Acteurs économiques Malgré ces avancées, le taux de pénétration de l’assurance reste encore assez faible. Une des raisons de cette situation est la « non-obligation » de s’assurer. « Normalement, est soumis à l’obligation d’assurance toute personne ou activité qui peut causer du tort à autrui ». Devraient donc être assurés les chantiers de construction, les restaurateurs, les professions médicales, les commissaires aux comptes, etc. Autant de clients potentiels dont une partie marginale fait aujourd’hui la démarche de souscrire à un contrat d’assurance. De plus, « la fiscalité plombe notre activité. Imaginez que l’État prélève 20% de taxes sur l’assurance maladie. Cela veut dire que si vous versez 100 francs de cotisation, l’assureur en reverse 20 aux impôts.
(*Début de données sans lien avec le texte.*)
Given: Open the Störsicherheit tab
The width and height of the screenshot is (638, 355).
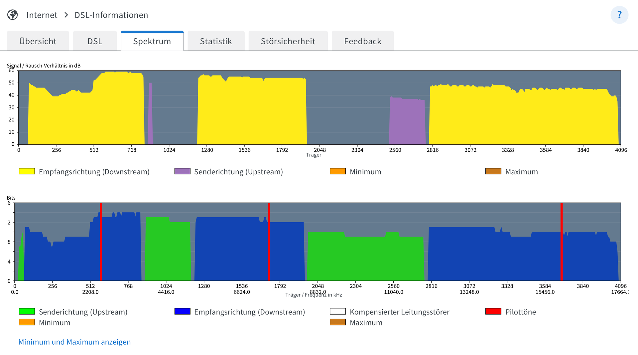Looking at the screenshot, I should pyautogui.click(x=288, y=41).
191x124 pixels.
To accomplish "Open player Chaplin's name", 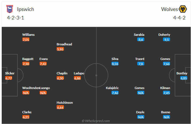I will 62,73.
C’est énorme !», déplore M. Djeket, qui rappelle que les assureurs sont des acteurs à part entière de la vie économique du pays. « Nous payons nos impôts mais en plus alimentons l’activité financière avec les fonds que nous collectons à travers l’épargne de nos clients. Cet argent sert aux banques et à l’État, les compagnies d’assurances participant régulièrement aux emprunts obligataires, et donc au financement des grands chantiers de l’État », poursuit-il.